October 6 (Saturday), 2018 – January 14 (Sunday/national holiday), 2019
Galleries A, B and C at Hara Museum ARC
This exhibition looks back at two seminal years: 1979, the year the Hara Museum was born in Tokyo ahead of a nationwide boom in art museums, and 1988, the year Hara Museum ARC was born in Gunma, a year before Japan transitioned from the Showa period to the Heisei period. It does this by shining a spotlight on works from the Hara Collection that were created in each of those years.
Featured Artists: Anselm Kiefer / Leiko Ikemura / Toshinobu Onosato / Shinro Ohtake / Kazumi Kurigami / Christo / Tom Wesselmann / Yuji Noda / Flavio Shiro / Tomoko Maki / Tatsuo Miyajima / Lai Chi-Man / Lee UFan / Louise Nevelson and others
Semi-permanent Installations by: Yayoi Kusama / Tabaimo
Number of featured works (approximate): 40 works by 30 artists (not including semi-permanent and permanent installations)

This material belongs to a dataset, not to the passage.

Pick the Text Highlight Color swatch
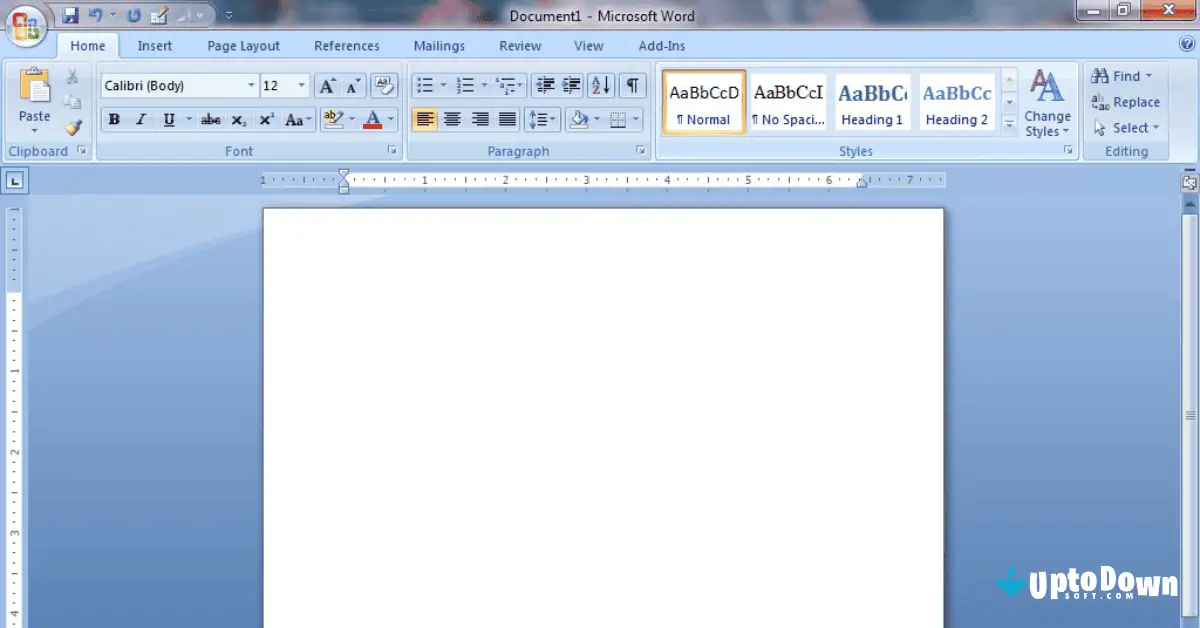The height and width of the screenshot is (628, 1200). tap(334, 119)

The Hara Museum and Art of Its Times
When the Hara Museum opened in the quiet residential area of Shinagawa, Tokyo in 1979, it was a rarity in Japan: a private museum specializing in contemporary art. Originally a private residence designed by Jin Watanabe and built in 1938, the museum building was a rare example of early 20th century Modernist architecture. Reborn as a museum, it has provided a setting in which to experience cutting-edge contemporary art through exhibitions, events and educational programs aimed at the promotion of international exchange.
The opening of the mus
eum coincided with the second oil shock and the end of Japan’s period of high economic growth. It was a transition period during which values shifted from material wealth to spiritual affluence. In the field of art, the ’70s saw a stronger trend towards the conceptual, with minimalist art, which rose during the ’60s, and the Mono-ha (object) school led by Lee Ufan reaching their peak during the 1970s and giving way to developments that came to be known as Post-modernism or New Wave.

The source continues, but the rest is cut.